De Inspecteur heeft de bezwaren gegrond verklaard en de aanslag en de beschikkingen belasting- en revisierente verminderd.
Erflater is tegen die uitspraken in beroep gekomen bij de Rechtbank. De Rechtbank heeft de beroepen ongegrond verklaard en de Staat en de Inspecteur veroordeeld tot het betalen van een vergoeding van immateriële schade en tot het vergoeden van proceskosten en griffierecht. Een verzoek om vergoeding van materiële schade heeft de Rechtbank afgewezen.
Erflater heeft tegen de uitspraak van de Rechtbank hoger beroep ingesteld.
Het Hof heeft bepaald dat het onderzoek ter zitting achterwege kan blijven en het onderzoek gesloten.
2 Vaststaande feiten
Erflater was sinds 2018 woonachtig in [Plaats1] , Filipijnen .
Mr. J.T. Gommer (hierna: de gemachtigde) heeft op 27 februari 2025 tegen de uitspraak van de Rechtbank hoger beroep ingesteld.

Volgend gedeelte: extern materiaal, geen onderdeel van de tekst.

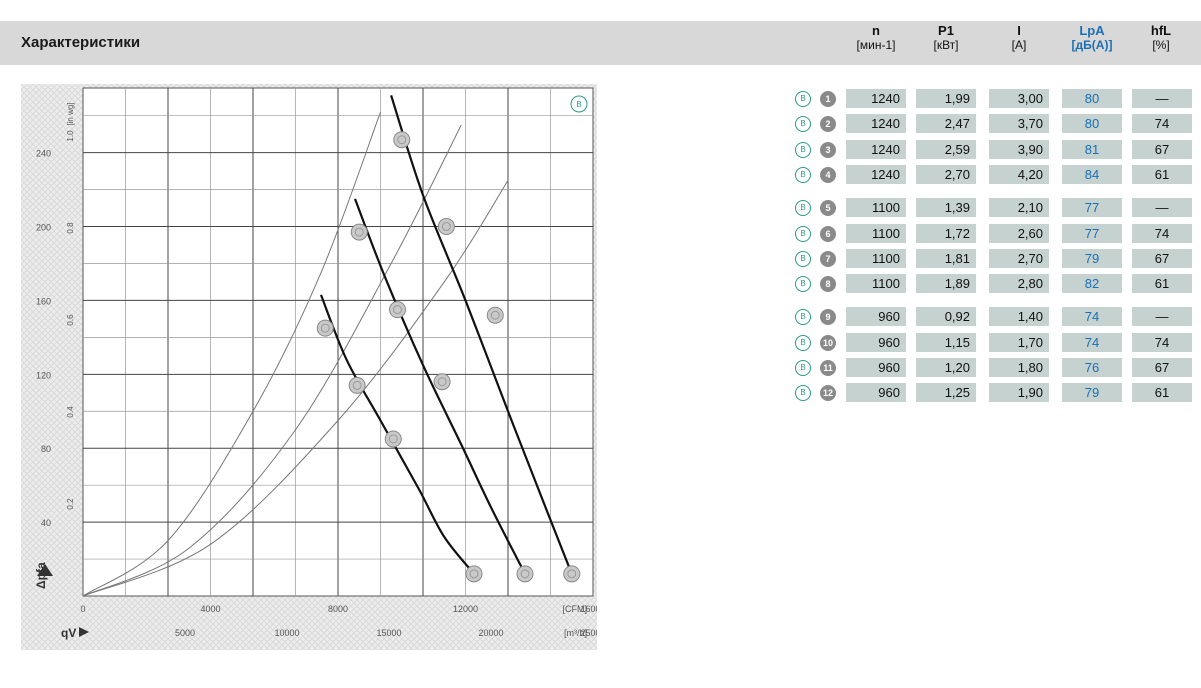  I want to click on y-secondary-tick-label: 0.6, so click(70, 320).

De gemachtigde heeft op 5 mei 2025 aan het Hof bericht dat erflater is overleden en dat hij niet weet wie de erfgenamen zijn.
Het Hof heeft via de gemachtigde van erflater contactgegevens van een zoon van erflater kunnen achterhalen en hem per brieven van 15 mei 2025 en 19 juni 2025 gevraagd een verklaring van erfrecht over te leggen, dan wel aan het Hof mee te delen bij wie het Hof deze verklaring zou kunnen opvragen. Hierop is geen reactie gekomen. Verzoeken om inzage in de boedelregisters van de rechtbanken Gelderland, Rotterdam en Den Haag hebben evenmin informatie opgeleverd over mogelijke erfgenamen.

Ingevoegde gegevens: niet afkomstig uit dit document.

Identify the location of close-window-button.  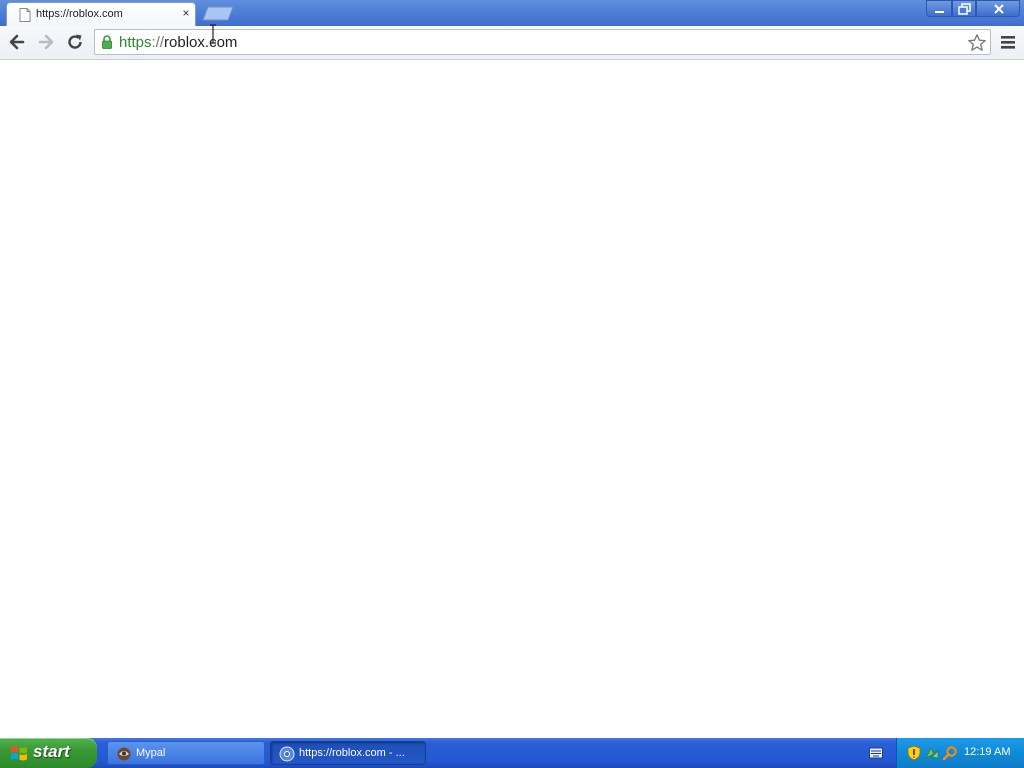
(998, 8).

Het Hof heeft op 17 juli 2025, op grond van artikel 4:204 BW, aan de Inspecteur verzocht de rechtbank te verzoeken een vereffenaar van de nalatenschap te benoemen. De Inspecteur heeft bericht dat hij daarvoor geen aanleiding ziet.
3 Beoordeling van het geschil
Erflater, de indiener van het hoger beroep, is tijdens de procedure in hoger beroep overleden. Niet kan worden gezegd dat de overledene enig belang heeft bij voortzetting van het geding in hoger beroep.

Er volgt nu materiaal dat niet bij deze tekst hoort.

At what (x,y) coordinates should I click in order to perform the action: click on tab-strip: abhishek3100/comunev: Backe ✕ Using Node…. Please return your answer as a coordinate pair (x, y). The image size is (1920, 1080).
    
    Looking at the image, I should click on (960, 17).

Onbekend is gebleven wie de erfgenamen van erflater zijn.
Niet aannemelijk is dat er onbekende belanghebbenden zijn die de onderhavige procedure in hoger beroep zouden willen voortzetten. Daarom heeft het Hof ervan afgezien om op de voet van artikel 8:26, tweede lid, van de Algemene wet bestuursrecht in de Staatscourant of in een ander medium te doen aankondigen dat de onderhavige zaak bij het Hof aanhangig is.
Gelet op het hiervoor overwogene, moet worden geconcludeerd dat het processuele belang aan de beoordeling van het onderhavige hoger beroep is komen te ontvallen, zodat het ingestelde hoger beroep niet-ontvankelijk dient te worden verklaard.